Review: Food Not Lawns

Cover of "Food not Lawns," featuring the title in large green text and a small illustration of a person on a bicycle with a pitchfork and a basket containing a chicken strapped to the back.Title: Food Not Lawns: How to Turn Your Yard Into a Garden and Your Neighborhood Into a Community

Author: Heather Jo Flores

Genre: Environment/Sustainability

Trigger Warnings: Moralizing about food

Back Cover:

Gardening can be a political act. Creativity, fulfillment, connection, revolution–it all begins when we get our hands in the dirt.

Food Not Lawns combines practical wisdom on ecological design and community-building with a fresh, green perspective on an age-old subject. Activist and urban gardener Heather Flores shares her nine-step permaculture design to help farmsteaders and city dwellers alike build fertile soil, promote biodiversity, and increase natural habitat in their own “paradise gardens.”

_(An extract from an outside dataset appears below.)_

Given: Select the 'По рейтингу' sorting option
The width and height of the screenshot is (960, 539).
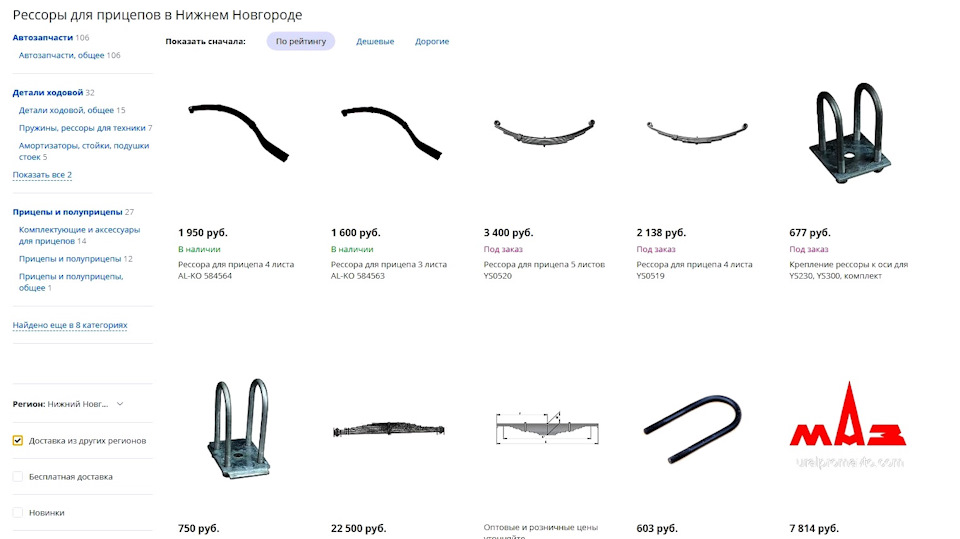Looking at the screenshot, I should pos(301,41).
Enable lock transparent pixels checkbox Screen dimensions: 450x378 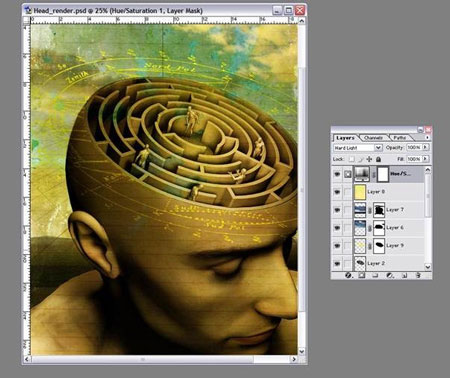click(352, 159)
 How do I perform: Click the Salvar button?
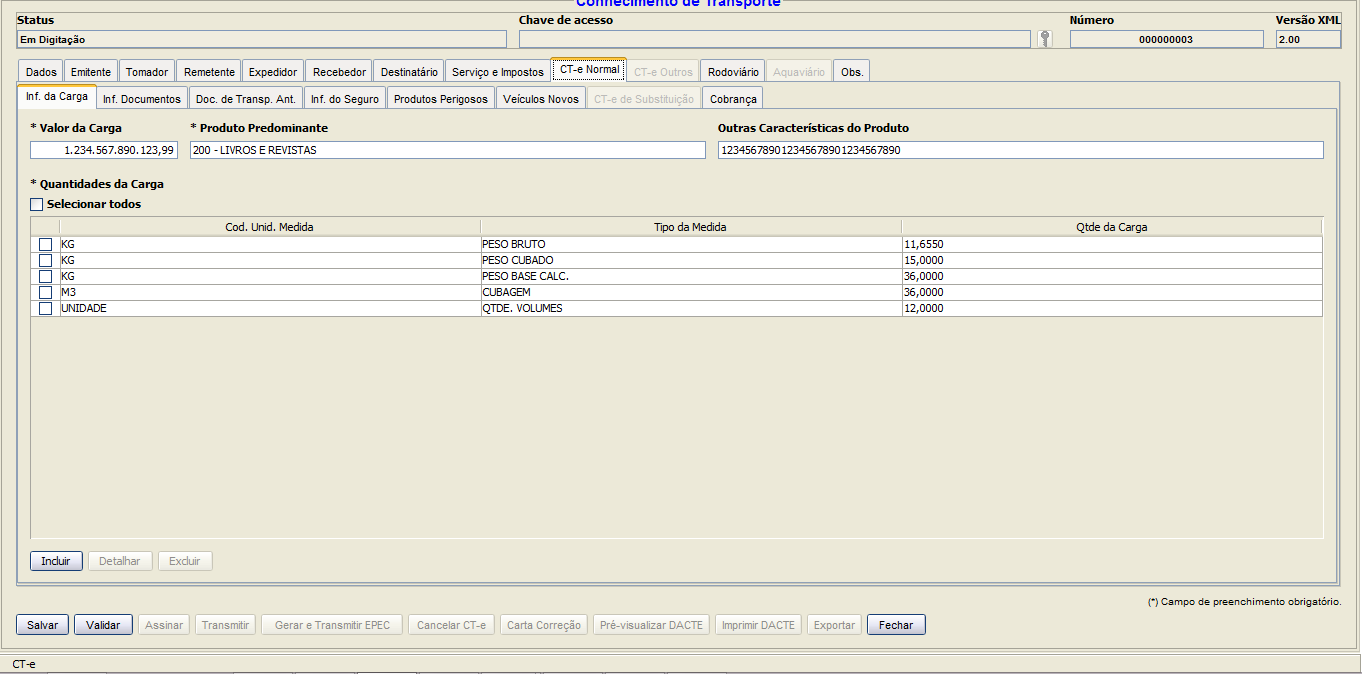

But Food Not Lawns doesn’t begin and end in the seed bed. This joyful permaculture lifestyle manual inspires readers to apply the principles of the paradise garden–simplicity, resourcefulness, creativity, mindfulness, and community–to all aspects of life. Plant “guerilla gardens” in barren intersections and medians; organize community meals; start a street theater troupe or host a local art swap; free your kitchen from refrigeration and enjoy truly fresh, nourishing foods from your own plot of land; work with children to create garden play spaces.

Flores cares passionately about the damaged state of our environment and the ills of our throwaway society. In Food Not Lawns, she shows us how to reclaim the earth one garden at a time.

Review:

Full disclaimer: I’m in a couple of Heather Jo Flores’s Facebook groups. I’ve never actually interacted with her, though, and she doesn’t know I’m reading/reviewing her book, so I like to think it’s still sort of unbiased.

This book has a lot of good information. There’s two main categories of information here: tips for gardening and turning your yard into a garden, and tips for activism within your community. This is more a reference guide than anything else – you definitely can sit down and just read it straight through (which is what I did), but the book clearly wants you to go out and put its ideas into practice.

I found the gardening part very interesting, as it explains permaculture methods (vastly different from the industrial agriculture I grew up with) and advice for turning your yard into a “food forest”-type garden. It talks about plants that complement each other when grown together, different “zones” of a garden, soil microbes, and a lot more. I’ve been interested in the concept of permaculture, and I found this a really good basic introduction to the principles.

The community activism part was also good information, although parts of it seemed more pie-in-the-sky than practical (especially in the bit about fundraising). I’m sure Heather Jo has used all of the methods she said in this book that she used, but I don’t think they’re all universally applicable. That said, a lot of the ideas did sound good, at least in theory, and I’d be willing to give them a try.

Overall, this was a solid book. Heather Jo and I have some different ideas on things (for example, I don’t think GMOs are inherently evil), but overall I appreciated how relentlessly practical this book is. It’s a book that wants you to go out and do the things it’s telling you about, and though I read it as an ebook, I fully intend to get my hands on a paperback copy so I can have it on hand to reference as I start trying to actually do some permaculture gardening.